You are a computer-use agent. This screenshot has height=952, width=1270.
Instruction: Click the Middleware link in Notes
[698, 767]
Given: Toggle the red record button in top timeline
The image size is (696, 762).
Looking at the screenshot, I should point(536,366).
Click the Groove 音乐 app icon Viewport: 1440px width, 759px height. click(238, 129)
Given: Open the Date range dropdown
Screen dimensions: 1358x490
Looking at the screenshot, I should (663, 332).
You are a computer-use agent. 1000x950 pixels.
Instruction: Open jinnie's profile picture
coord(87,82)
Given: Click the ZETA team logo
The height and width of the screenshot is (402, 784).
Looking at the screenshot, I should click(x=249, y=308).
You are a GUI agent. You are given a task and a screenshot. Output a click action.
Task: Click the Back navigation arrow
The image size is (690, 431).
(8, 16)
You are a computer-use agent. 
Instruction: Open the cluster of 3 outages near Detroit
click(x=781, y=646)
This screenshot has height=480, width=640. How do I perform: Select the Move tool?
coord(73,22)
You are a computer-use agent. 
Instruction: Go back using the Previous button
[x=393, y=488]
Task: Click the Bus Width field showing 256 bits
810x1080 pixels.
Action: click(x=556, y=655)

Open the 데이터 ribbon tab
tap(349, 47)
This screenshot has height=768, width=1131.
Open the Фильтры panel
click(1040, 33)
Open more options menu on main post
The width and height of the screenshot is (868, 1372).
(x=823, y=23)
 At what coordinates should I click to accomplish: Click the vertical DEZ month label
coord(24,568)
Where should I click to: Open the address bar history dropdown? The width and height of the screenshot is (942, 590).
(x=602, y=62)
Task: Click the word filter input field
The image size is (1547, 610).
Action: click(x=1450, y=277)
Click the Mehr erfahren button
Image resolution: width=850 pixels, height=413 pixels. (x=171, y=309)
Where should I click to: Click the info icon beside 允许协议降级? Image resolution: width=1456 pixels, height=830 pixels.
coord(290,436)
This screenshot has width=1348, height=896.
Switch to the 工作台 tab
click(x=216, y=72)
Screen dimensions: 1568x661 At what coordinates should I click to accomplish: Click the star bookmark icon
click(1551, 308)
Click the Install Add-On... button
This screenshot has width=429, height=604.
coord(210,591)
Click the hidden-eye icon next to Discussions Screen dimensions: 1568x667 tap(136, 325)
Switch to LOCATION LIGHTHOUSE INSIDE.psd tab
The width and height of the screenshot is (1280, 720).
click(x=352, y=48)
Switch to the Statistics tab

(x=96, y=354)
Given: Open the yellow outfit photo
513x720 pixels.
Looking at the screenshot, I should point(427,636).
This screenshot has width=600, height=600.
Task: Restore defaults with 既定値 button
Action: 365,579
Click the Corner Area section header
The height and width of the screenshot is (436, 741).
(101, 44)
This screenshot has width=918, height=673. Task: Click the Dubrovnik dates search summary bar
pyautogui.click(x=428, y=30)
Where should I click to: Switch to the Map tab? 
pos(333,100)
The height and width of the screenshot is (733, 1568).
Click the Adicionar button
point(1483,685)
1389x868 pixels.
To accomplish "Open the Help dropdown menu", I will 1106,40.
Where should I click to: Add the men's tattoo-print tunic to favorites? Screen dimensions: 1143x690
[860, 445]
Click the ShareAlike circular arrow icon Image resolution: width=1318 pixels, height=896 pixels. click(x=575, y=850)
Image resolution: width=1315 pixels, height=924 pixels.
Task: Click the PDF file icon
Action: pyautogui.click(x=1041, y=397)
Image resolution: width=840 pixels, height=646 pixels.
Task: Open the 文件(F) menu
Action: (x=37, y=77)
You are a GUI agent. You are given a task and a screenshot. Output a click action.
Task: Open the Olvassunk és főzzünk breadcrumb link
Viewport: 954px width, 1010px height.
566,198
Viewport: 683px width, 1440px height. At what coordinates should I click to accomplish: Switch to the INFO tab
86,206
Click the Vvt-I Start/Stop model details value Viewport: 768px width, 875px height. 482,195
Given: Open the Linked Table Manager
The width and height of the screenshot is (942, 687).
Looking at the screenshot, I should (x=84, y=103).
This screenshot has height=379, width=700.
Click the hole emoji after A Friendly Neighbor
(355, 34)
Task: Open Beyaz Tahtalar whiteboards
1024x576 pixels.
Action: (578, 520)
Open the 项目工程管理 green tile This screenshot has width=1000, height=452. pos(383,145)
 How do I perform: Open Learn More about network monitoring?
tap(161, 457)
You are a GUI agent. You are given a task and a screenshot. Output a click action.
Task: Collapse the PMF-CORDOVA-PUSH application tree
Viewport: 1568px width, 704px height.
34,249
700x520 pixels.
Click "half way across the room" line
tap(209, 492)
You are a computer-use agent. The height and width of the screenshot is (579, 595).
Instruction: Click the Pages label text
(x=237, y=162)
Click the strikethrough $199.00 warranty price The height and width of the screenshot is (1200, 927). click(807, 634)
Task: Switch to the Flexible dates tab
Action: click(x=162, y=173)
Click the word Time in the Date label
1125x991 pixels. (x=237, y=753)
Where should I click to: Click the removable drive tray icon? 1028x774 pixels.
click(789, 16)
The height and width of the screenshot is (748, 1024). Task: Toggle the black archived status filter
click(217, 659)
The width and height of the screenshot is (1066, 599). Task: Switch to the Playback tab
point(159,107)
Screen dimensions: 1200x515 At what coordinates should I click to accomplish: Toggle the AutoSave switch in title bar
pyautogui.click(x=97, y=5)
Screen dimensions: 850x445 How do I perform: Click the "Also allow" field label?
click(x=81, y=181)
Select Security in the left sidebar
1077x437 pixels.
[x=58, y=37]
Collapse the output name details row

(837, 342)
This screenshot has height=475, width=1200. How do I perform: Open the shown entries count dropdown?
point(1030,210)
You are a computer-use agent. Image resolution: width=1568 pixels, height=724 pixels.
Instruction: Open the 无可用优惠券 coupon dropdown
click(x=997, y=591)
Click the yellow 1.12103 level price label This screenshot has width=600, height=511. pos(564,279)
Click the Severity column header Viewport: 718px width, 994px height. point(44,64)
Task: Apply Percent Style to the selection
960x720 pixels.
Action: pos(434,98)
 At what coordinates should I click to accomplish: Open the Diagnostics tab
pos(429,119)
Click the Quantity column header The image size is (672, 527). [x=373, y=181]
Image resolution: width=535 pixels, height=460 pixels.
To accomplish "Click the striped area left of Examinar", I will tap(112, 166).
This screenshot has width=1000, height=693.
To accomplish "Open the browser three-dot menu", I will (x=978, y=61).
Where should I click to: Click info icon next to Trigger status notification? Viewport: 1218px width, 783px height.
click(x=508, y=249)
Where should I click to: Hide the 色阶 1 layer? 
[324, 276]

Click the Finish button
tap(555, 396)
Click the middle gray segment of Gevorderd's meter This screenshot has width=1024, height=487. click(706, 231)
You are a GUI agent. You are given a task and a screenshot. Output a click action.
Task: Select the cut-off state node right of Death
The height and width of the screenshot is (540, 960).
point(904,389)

WHAT TO DO: Your response must contain the complete listing, copied without deviation.

RESULT OF THE TASK:
You are a computer-use agent. This screenshot has height=952, width=1270.
Instruction: Click the Middleware link in Notes
[698, 767]
Given: Toggle the red record button in top timeline
The image size is (696, 762).
Looking at the screenshot, I should point(536,366).
Click the Groove 音乐 app icon Viewport: 1440px width, 759px height. click(238, 129)
Given: Open the Date range dropdown
Screen dimensions: 1358x490
Looking at the screenshot, I should (663, 332).
You are a computer-use agent. 1000x950 pixels.
Instruction: Open jinnie's profile picture
coord(87,82)
Given: Click the ZETA team logo
The height and width of the screenshot is (402, 784).
Looking at the screenshot, I should click(x=249, y=308).
You are a GUI agent. You are given a task and a screenshot. Output a click action.
Task: Click the Back navigation arrow
The image size is (690, 431).
(8, 16)
You are a computer-use agent. 
Instruction: Open the cluster of 3 outages near Detroit
click(x=781, y=646)
This screenshot has height=480, width=640. How do I perform: Select the Move tool?
coord(73,22)
You are a computer-use agent. 
Instruction: Go back using the Previous button
[x=393, y=488]
Task: Click the Bus Width field showing 256 bits
810x1080 pixels.
Action: click(x=556, y=655)

Open the 데이터 ribbon tab
tap(349, 47)
This screenshot has height=768, width=1131.
Open the Фильтры panel
click(1040, 33)
Open more options menu on main post
The width and height of the screenshot is (868, 1372).
(x=823, y=23)
 At what coordinates should I click to accomplish: Click the vertical DEZ month label
coord(24,568)
Where should I click to: Open the address bar history dropdown? The width and height of the screenshot is (942, 590).
(x=602, y=62)
Task: Click the word filter input field
The image size is (1547, 610).
Action: click(x=1450, y=277)
Click the Mehr erfahren button
Image resolution: width=850 pixels, height=413 pixels. (x=171, y=309)
Where should I click to: Click the info icon beside 允许协议降级? Image resolution: width=1456 pixels, height=830 pixels.
coord(290,436)
This screenshot has width=1348, height=896.
Switch to the 工作台 tab
click(x=216, y=72)
Screen dimensions: 1568x661 At what coordinates should I click to accomplish: Click the star bookmark icon
click(1551, 308)
Click the Install Add-On... button
This screenshot has width=429, height=604.
coord(210,591)
Click the hidden-eye icon next to Discussions Screen dimensions: 1568x667 tap(136, 325)
Switch to LOCATION LIGHTHOUSE INSIDE.psd tab
The width and height of the screenshot is (1280, 720).
click(x=352, y=48)
Switch to the Statistics tab

(x=96, y=354)
Given: Open the yellow outfit photo
513x720 pixels.
Looking at the screenshot, I should point(427,636).
This screenshot has width=600, height=600.
Task: Restore defaults with 既定値 button
Action: 365,579
Click the Corner Area section header
The height and width of the screenshot is (436, 741).
(101, 44)
This screenshot has width=918, height=673. Task: Click the Dubrovnik dates search summary bar
pyautogui.click(x=428, y=30)
Where should I click to: Switch to the Map tab? 
pos(333,100)
The height and width of the screenshot is (733, 1568).
Click the Adicionar button
point(1483,685)
1389x868 pixels.
To accomplish "Open the Help dropdown menu", I will 1106,40.
Where should I click to: Add the men's tattoo-print tunic to favorites? Screen dimensions: 1143x690
[860, 445]
Click the ShareAlike circular arrow icon Image resolution: width=1318 pixels, height=896 pixels. click(x=575, y=850)
Image resolution: width=1315 pixels, height=924 pixels.
Task: Click the PDF file icon
Action: pyautogui.click(x=1041, y=397)
Image resolution: width=840 pixels, height=646 pixels.
Task: Open the 文件(F) menu
Action: (x=37, y=77)
You are a GUI agent. You are given a task and a screenshot. Output a click action.
Task: Open the Olvassunk és főzzünk breadcrumb link
Viewport: 954px width, 1010px height.
566,198
Viewport: 683px width, 1440px height. At what coordinates should I click to accomplish: Switch to the INFO tab
86,206
Click the Vvt-I Start/Stop model details value Viewport: 768px width, 875px height. 482,195
Given: Open the Linked Table Manager
The width and height of the screenshot is (942, 687).
Looking at the screenshot, I should (x=84, y=103).
This screenshot has height=379, width=700.
Click the hole emoji after A Friendly Neighbor
(355, 34)
Task: Open Beyaz Tahtalar whiteboards
1024x576 pixels.
Action: (578, 520)
Open the 项目工程管理 green tile This screenshot has width=1000, height=452. pos(383,145)
 How do I perform: Open Learn More about network monitoring?
tap(161, 457)
You are a GUI agent. You are given a task and a screenshot. Output a click action.
Task: Collapse the PMF-CORDOVA-PUSH application tree
Viewport: 1568px width, 704px height.
34,249
700x520 pixels.
Click "half way across the room" line
tap(209, 492)
You are a computer-use agent. The height and width of the screenshot is (579, 595).
Instruction: Click the Pages label text
(x=237, y=162)
Click the strikethrough $199.00 warranty price The height and width of the screenshot is (1200, 927). click(807, 634)
Task: Switch to the Flexible dates tab
Action: click(x=162, y=173)
Click the word Time in the Date label
1125x991 pixels. (x=237, y=753)
Where should I click to: Click the removable drive tray icon? 1028x774 pixels.
click(789, 16)
The height and width of the screenshot is (748, 1024). Task: Toggle the black archived status filter
click(217, 659)
The width and height of the screenshot is (1066, 599). Task: Switch to the Playback tab
point(159,107)
Screen dimensions: 1200x515 At what coordinates should I click to accomplish: Toggle the AutoSave switch in title bar
pyautogui.click(x=97, y=5)
Screen dimensions: 850x445 How do I perform: Click the "Also allow" field label?
click(x=81, y=181)
Select Security in the left sidebar
1077x437 pixels.
[x=58, y=37]
Collapse the output name details row

(837, 342)
This screenshot has height=475, width=1200. How do I perform: Open the shown entries count dropdown?
point(1030,210)
You are a computer-use agent. Image resolution: width=1568 pixels, height=724 pixels.
Instruction: Open the 无可用优惠券 coupon dropdown
click(x=997, y=591)
Click the yellow 1.12103 level price label This screenshot has width=600, height=511. pos(564,279)
Click the Severity column header Viewport: 718px width, 994px height. point(44,64)
Task: Apply Percent Style to the selection
960x720 pixels.
Action: pos(434,98)
 At what coordinates should I click to accomplish: Open the Diagnostics tab
pos(429,119)
Click the Quantity column header The image size is (672, 527). [x=373, y=181]
Image resolution: width=535 pixels, height=460 pixels.
To accomplish "Click the striped area left of Examinar", I will tap(112, 166).
This screenshot has width=1000, height=693.
To accomplish "Open the browser three-dot menu", I will (x=978, y=61).
Where should I click to: Click info icon next to Trigger status notification? Viewport: 1218px width, 783px height.
click(x=508, y=249)
Where should I click to: Hide the 色阶 1 layer? 
[324, 276]

Click the Finish button
tap(555, 396)
Click the middle gray segment of Gevorderd's meter This screenshot has width=1024, height=487. click(706, 231)
You are a GUI agent. You are given a task and a screenshot. Output a click action.
Task: Select the cut-off state node right of Death
The height and width of the screenshot is (540, 960).
point(904,389)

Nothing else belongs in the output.